We thus performed a systematic review and meta-analysis of RCTs that compared sacubitril/valsartan with RAS inhibitors in patients with and without HF to assess the consistency of effect size (ES) describing renal outcome.
Methods
This report adheres to the Preferred Reporting Items for Systematic Reviews and Meta-Analysis standards for reporting systematic review and meta-analysis studies.17
Eligibility criteria and search strategy
We searched Medline (PubMed), Scopus, and Thomson Reuters Web of Science databases to identify the published studies. The inclusion criteria were the following: the clinical trial had to be an RCT; the control group had to take a RAS inhibitor [angiotensin-converting enzyme inhibitor (ACEi) or angiotensin receptor blocker (ARB)]; the RCT had to report data regarding renal function. We excluded observational studies, case series and case reports, studies published in abstracts, literature reviews, editorials, studies not conducted on humans, and studies on patients aged < 18 years. The main search was run on 9 January 2020 and updated weekly until June 2020. The keywords regarding ‘sacubitril/valsartan’ and terms related to RCTs were typed in various combinations using Boolean operators (see the detailed search strategy in the Supporting Information). Hand searches of reference lists of articles and relevant literature reviews were used to complement the computer search. The search was limited to English-language studies published in peer-reviewed journals.
Study selection and data extraction
Two independent investigators (F. S. and F. G.) screened all identified records (title and abstract) and assessed the selected full-text articles for eligibility. Discrepancies at any step of the process (first screening, full-text screening, and data extraction) were resolved by consensus or by the opinion of a third investigator (R. S.). Descriptive, methodological, and outcome data were extracted from all the eligible studies by the two reviewers who worked independently using a predefined data extraction form.
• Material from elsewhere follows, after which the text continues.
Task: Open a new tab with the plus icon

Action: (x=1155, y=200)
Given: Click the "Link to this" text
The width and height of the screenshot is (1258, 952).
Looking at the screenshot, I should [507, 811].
The following data were collected: publication year, number of subjects, mean age, sex, duration of follow-up, main inclusion criteria, renal function at randomization (creatinine or eGFR), systolic blood pressure (BP) at randomization, RAS inhibitor taken as comparator, exclusion criteria regarding the renal function, and definition of renal outcome. For the PARAMOUNT study,18 we took into account the post-hoc analysis performed by Voors et al.19 For the PARADIGM-HF study,20 we took into account the more conventional renal outcome proposed by Damman et al.10 The study authors were contacted to request additional information whenever a study did not report the necessary data for the ES calculation.
Assessment of risk of bias and study quality
Two trained reviewers (F. S. and F. G.) independently assessed the quality of the included studies. We used the Cochrane Collaboration's tool for assessing risk of bias in RCTs.21 The included RCTs were assessed for random-sequence generation, allocation concealment, blinding of participants and personnel, blinding of outcome assessment, completeness of outcome data, selective reporting, and other sources of bias. Each domain was assessed as low, unclear, or high risk of bias. The highest risk of bias for any criteria was used to reflect the overall risk of bias for the study (Table S1).
Statistical analysis
Data were synthesized using meta-analytic methods and statistically pooled by the standard meta-analysis approach; that is, studies were weighted by the inverse of the sampling variance.
The included studies used different definitions of renal outcome. For calculation of ES, we used a ‘hierarchical’ method/step-by-step method, based on the presence or absence of the renal data in each study. When studies reported renal function as a primary or secondary outcome, we extracted the number of renal events during follow-up in sacubitril/valsartan patients and RAS inhibitor patients or hazard ratios (HRs). When studies reported the variations of eGFR from randomization to the end of the study, we extracted changes in eGFR (or creatinine, if eGFR was not available) in both active and control groups. When studies took into account renal function as an adverse effect of sacubitril/valsartan administration, we collected the rate of renal adverse events.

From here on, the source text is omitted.